_Task statement_
Everything in the listing below must be duplicated exactly.

╭─ Data provided

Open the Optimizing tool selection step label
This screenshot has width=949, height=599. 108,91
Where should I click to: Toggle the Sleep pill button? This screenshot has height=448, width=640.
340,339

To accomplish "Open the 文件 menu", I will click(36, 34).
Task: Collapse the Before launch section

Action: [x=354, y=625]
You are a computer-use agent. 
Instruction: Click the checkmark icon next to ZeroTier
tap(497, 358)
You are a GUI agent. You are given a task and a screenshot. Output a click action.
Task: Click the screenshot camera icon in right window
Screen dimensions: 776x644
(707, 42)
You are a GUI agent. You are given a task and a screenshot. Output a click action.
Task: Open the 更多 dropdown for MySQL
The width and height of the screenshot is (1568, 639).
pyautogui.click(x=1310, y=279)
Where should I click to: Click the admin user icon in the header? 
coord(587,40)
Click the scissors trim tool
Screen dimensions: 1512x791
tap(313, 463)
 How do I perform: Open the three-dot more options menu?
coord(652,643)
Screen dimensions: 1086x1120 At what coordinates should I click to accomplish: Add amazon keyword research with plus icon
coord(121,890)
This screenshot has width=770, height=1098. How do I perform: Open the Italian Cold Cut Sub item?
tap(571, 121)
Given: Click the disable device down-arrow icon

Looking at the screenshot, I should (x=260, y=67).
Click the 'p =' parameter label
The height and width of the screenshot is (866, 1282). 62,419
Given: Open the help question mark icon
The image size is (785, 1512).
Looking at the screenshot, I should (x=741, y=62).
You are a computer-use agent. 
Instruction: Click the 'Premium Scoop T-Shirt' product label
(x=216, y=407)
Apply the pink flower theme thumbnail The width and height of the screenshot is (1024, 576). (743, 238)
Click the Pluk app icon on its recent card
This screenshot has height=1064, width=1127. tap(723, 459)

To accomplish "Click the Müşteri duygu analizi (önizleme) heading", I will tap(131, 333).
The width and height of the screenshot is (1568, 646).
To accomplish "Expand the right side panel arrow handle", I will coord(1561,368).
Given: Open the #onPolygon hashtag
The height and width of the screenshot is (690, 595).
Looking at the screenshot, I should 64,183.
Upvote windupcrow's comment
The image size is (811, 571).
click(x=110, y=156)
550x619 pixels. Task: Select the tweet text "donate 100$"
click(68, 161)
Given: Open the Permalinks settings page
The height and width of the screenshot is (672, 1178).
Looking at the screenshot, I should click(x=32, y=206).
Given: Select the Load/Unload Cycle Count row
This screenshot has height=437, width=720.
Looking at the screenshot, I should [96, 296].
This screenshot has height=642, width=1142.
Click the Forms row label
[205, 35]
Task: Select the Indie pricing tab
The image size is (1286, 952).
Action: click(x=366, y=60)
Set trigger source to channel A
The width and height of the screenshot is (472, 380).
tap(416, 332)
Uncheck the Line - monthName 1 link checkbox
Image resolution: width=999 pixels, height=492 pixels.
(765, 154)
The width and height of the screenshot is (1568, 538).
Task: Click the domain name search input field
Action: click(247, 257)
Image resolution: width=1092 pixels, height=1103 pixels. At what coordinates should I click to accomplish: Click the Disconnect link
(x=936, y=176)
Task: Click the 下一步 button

╰─

_Exercise answer_
Open the Optimizing tool selection step label
This screenshot has width=949, height=599. 108,91
Where should I click to: Toggle the Sleep pill button? This screenshot has height=448, width=640.
340,339

To accomplish "Open the 文件 menu", I will click(36, 34).
Task: Collapse the Before launch section

Action: [x=354, y=625]
You are a computer-use agent. 
Instruction: Click the checkmark icon next to ZeroTier
tap(497, 358)
You are a GUI agent. You are given a task and a screenshot. Output a click action.
Task: Click the screenshot camera icon in right window
Screen dimensions: 776x644
(707, 42)
You are a GUI agent. You are given a task and a screenshot. Output a click action.
Task: Open the 更多 dropdown for MySQL
The width and height of the screenshot is (1568, 639).
pyautogui.click(x=1310, y=279)
Where should I click to: Click the admin user icon in the header? 
coord(587,40)
Click the scissors trim tool
Screen dimensions: 1512x791
tap(313, 463)
 How do I perform: Open the three-dot more options menu?
coord(652,643)
Screen dimensions: 1086x1120 At what coordinates should I click to accomplish: Add amazon keyword research with plus icon
coord(121,890)
This screenshot has width=770, height=1098. How do I perform: Open the Italian Cold Cut Sub item?
tap(571, 121)
Given: Click the disable device down-arrow icon

Looking at the screenshot, I should (x=260, y=67).
Click the 'p =' parameter label
The height and width of the screenshot is (866, 1282). 62,419
Given: Open the help question mark icon
The image size is (785, 1512).
Looking at the screenshot, I should (x=741, y=62).
You are a computer-use agent. 
Instruction: Click the 'Premium Scoop T-Shirt' product label
(x=216, y=407)
Apply the pink flower theme thumbnail The width and height of the screenshot is (1024, 576). (743, 238)
Click the Pluk app icon on its recent card
This screenshot has height=1064, width=1127. tap(723, 459)

To accomplish "Click the Müşteri duygu analizi (önizleme) heading", I will tap(131, 333).
The width and height of the screenshot is (1568, 646).
To accomplish "Expand the right side panel arrow handle", I will coord(1561,368).
Given: Open the #onPolygon hashtag
The height and width of the screenshot is (690, 595).
Looking at the screenshot, I should 64,183.
Upvote windupcrow's comment
The image size is (811, 571).
click(x=110, y=156)
550x619 pixels. Task: Select the tweet text "donate 100$"
click(68, 161)
Given: Open the Permalinks settings page
The height and width of the screenshot is (672, 1178).
Looking at the screenshot, I should click(x=32, y=206).
Given: Select the Load/Unload Cycle Count row
This screenshot has height=437, width=720.
Looking at the screenshot, I should [96, 296].
This screenshot has height=642, width=1142.
Click the Forms row label
[205, 35]
Task: Select the Indie pricing tab
The image size is (1286, 952).
Action: click(x=366, y=60)
Set trigger source to channel A
The width and height of the screenshot is (472, 380).
tap(416, 332)
Uncheck the Line - monthName 1 link checkbox
Image resolution: width=999 pixels, height=492 pixels.
(765, 154)
The width and height of the screenshot is (1568, 538).
Task: Click the domain name search input field
Action: click(247, 257)
Image resolution: width=1092 pixels, height=1103 pixels. At what coordinates should I click to accomplish: Click the Disconnect link
(x=936, y=176)
Task: Click the 下一步 button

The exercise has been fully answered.